I received the seasonal phone call from school yesterday: would I be able to procure ice cream for the now traditional end-of-school ice cream social? When I told the boys and they had finished their rather loud happy dance, Number One Son asked timidly if we could go to the trendy new place in the mall. You know, the latest national chain that hires uniformed teens to recite scripted dialogue and smash candy into ice cream? No way, said I, we’re going to Theno’s.
You see, we started going there because the ice cream was incredibly good. We keep coming back because the ice cream was incredibly good and the people are friendly. We like it there: we love the rural setting, the fiberglass cow and the plethora of cow kitsch. We kept coming back long before we were principled to patronize our local businesses over national big box retailers, before we looked to the seasons to dictate our diet. And yet their cheesy reader board counts down the days until their refreshing cantaloupe ice cream arrives every year (around July first, depending on the weather). The pumpkin ice cream (think pie in a cone) comes from organic pumpkins you can see growing across the street.
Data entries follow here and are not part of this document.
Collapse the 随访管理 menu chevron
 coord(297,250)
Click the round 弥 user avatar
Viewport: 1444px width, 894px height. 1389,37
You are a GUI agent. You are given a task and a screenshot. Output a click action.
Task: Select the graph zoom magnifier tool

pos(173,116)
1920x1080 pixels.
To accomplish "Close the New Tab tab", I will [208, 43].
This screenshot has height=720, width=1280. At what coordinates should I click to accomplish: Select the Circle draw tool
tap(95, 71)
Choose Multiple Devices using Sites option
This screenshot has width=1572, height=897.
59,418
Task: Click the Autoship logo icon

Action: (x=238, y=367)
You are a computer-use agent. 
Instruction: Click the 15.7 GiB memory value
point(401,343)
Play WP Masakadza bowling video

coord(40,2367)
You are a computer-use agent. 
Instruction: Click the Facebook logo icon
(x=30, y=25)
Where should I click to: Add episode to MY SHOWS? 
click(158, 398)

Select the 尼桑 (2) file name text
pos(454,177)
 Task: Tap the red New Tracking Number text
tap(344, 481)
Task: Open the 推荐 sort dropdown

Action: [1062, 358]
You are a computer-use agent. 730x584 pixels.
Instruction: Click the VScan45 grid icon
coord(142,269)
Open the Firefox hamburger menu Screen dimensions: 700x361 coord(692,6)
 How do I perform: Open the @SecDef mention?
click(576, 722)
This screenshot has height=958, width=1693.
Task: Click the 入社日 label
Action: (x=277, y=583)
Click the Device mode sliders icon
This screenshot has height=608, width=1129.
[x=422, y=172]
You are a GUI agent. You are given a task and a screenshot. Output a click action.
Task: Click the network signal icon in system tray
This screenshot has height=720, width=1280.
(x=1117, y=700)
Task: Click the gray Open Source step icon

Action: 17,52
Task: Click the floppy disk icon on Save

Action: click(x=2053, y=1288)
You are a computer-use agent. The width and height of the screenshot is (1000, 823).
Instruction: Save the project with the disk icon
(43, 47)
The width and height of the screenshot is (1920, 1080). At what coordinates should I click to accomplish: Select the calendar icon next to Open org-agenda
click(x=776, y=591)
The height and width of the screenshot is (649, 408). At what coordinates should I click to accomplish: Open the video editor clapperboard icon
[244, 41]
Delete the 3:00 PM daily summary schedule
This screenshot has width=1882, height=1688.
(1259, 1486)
We headed there yesterday after school, before the highschoolers descended. The cow has a fresh coat of paint (her udder sports a fetching color of pink this year). It is a sure sign of spring, catching up with Sandy and all the news, slurping up midnite chocolate, and ordering two three-gallon tubs for the end of school. The reader board reminds us that “ice cream is brain food: the more you eat, the smarter we think you are,” but it will change soon to the annual “congrats, RHS grads!” followed by the cantaloupe countdown, as it has every year. Now why would anyone want to go anywhere else?